Abstract

Acute myeloid leukaemia (AML) patients with hyperleucocytosis have higher early mortality, lower complete remission (CR) and overall survival (OS). Whether different pre-induction leucoreduction strategies can improve outcome is unknown. A single centre retrospective cohort study was conducted on AML patients with a white blood cell count (WBC) >100×10(9) /l between 1987 and 1997, and on all AML patients between 1998 and 2006, to determine (a) the effect of four different leucoreductive strategies (leukapheresis, hydroxycarbamide, leukapheresis and hydroxycarbamide or no pre-induction leucoreduction) on early (day 28) mortality, CR, and OS; and (b) whether a high presenting WBC remains a negative predictor of OS in patients surviving induction (first 28d).

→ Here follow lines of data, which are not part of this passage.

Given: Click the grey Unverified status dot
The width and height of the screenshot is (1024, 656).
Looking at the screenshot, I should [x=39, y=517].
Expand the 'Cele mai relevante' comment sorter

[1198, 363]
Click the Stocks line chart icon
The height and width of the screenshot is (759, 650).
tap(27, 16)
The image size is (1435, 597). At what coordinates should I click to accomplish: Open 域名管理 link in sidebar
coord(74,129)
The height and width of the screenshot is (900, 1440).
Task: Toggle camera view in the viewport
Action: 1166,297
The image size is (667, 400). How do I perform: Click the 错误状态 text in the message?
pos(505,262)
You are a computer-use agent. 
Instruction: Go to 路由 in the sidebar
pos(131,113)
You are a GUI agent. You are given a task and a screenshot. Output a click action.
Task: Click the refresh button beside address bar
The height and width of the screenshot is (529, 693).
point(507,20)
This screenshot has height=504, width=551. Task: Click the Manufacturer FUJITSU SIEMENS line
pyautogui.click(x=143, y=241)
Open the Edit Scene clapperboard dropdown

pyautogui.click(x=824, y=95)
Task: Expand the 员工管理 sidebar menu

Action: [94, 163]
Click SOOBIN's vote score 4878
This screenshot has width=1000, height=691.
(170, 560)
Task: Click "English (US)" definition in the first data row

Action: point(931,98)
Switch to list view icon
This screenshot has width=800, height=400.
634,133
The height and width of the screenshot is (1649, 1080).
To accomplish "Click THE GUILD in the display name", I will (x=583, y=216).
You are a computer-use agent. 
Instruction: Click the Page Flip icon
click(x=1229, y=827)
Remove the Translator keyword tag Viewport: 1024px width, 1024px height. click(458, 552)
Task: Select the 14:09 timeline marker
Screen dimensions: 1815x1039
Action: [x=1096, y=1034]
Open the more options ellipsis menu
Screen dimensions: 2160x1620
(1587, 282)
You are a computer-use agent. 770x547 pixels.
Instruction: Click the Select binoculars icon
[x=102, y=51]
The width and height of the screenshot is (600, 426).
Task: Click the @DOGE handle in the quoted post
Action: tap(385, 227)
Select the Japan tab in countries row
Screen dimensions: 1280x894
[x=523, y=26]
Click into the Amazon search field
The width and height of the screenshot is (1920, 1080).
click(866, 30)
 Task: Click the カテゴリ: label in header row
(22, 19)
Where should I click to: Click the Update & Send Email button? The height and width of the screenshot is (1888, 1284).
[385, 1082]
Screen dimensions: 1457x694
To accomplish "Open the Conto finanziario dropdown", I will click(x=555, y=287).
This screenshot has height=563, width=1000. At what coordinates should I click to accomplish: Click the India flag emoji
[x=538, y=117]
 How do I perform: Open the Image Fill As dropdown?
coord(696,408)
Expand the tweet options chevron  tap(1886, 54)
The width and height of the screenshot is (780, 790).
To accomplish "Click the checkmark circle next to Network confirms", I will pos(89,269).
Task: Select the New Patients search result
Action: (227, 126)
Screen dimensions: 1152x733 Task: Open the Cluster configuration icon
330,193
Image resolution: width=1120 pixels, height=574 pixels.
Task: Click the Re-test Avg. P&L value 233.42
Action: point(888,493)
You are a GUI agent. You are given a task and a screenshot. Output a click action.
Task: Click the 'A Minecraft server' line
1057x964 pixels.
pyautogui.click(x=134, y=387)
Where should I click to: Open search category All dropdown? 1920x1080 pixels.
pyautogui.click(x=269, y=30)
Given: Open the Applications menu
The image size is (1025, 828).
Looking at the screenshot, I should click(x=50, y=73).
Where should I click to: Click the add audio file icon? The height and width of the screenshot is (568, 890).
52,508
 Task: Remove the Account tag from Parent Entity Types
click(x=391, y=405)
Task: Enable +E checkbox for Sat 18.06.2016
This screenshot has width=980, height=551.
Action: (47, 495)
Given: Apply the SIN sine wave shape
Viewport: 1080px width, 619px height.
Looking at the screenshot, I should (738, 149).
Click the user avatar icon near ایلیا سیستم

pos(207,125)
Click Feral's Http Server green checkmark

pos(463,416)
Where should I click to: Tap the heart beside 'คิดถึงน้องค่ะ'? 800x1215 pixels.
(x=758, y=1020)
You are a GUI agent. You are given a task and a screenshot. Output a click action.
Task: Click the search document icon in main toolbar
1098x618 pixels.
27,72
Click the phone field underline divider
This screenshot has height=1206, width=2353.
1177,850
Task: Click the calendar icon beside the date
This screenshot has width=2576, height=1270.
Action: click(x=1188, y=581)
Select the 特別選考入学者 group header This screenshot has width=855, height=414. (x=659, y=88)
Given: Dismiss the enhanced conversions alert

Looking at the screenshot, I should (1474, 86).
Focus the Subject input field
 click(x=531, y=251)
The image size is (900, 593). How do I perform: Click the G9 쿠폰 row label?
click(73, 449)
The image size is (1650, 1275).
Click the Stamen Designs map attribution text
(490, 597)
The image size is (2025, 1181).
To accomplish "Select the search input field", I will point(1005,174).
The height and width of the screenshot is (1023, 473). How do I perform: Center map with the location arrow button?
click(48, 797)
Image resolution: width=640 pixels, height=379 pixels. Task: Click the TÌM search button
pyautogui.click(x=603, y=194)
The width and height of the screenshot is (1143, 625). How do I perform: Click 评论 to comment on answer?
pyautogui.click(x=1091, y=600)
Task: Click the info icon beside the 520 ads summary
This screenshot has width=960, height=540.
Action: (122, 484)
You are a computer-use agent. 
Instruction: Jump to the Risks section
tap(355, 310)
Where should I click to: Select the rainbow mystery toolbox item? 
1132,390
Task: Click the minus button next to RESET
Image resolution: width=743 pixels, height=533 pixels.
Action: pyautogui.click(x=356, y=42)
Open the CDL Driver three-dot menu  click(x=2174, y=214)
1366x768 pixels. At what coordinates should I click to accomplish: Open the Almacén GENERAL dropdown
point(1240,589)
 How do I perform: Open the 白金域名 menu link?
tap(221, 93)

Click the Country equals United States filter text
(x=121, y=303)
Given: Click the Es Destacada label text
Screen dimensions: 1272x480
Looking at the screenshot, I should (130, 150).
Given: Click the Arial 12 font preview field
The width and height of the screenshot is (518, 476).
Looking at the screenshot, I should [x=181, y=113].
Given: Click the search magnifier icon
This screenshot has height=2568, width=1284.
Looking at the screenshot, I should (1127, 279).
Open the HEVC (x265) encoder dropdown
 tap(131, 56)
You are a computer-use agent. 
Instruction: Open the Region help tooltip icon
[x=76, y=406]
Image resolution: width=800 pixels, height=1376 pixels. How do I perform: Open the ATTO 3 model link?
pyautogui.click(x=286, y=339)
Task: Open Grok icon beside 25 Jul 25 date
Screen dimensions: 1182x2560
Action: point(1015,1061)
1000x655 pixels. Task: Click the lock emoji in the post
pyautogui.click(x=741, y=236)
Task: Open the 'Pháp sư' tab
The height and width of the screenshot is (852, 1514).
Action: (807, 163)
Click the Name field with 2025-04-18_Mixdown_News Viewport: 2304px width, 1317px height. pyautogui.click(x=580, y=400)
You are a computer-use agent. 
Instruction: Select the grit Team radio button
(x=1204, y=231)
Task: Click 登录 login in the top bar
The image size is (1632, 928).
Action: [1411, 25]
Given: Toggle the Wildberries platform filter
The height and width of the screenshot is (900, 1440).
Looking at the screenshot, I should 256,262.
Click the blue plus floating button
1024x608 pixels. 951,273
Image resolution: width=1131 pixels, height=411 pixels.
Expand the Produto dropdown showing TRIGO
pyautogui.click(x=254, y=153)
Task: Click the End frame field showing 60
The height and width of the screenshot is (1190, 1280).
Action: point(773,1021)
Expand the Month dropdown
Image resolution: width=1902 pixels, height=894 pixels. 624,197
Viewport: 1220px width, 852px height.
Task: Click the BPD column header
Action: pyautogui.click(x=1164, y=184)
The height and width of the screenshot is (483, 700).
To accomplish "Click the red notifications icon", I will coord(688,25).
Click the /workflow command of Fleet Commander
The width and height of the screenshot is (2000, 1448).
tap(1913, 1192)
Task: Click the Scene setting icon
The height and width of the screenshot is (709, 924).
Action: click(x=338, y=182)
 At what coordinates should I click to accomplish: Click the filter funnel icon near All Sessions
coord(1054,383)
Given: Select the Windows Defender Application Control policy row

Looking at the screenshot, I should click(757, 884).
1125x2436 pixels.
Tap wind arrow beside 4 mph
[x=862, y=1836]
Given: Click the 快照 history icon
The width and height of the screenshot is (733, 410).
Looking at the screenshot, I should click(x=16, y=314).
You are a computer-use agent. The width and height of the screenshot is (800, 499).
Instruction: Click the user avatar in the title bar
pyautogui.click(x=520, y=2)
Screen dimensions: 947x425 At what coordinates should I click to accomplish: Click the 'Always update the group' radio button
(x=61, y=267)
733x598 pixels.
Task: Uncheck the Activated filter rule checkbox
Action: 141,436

In the 1998-2006 cohort (n=702), higher WBC was associated with higher early mortality and lower OS but its effects were greatly diminished in patients who survived the first 28d (Hazard Ratio 1·094 vs. 1·002). A WBC of 34·1×10(9) /l had the highest sensitivity (75·6%) and specificity (67·4%) for early mortality. None of the four leucoreduction strategies differed significantly in early mortality, CR, or OS in patients with WBC>100×10(9) /l (n=166). The number of leucostatic signs was a significant predictor of early mortality (P<0·0001) and OS (P=0·0007). The results suggest that AML patients with hyperleucocytosis should be induced, if eligible, without pre-induction leucoreduction.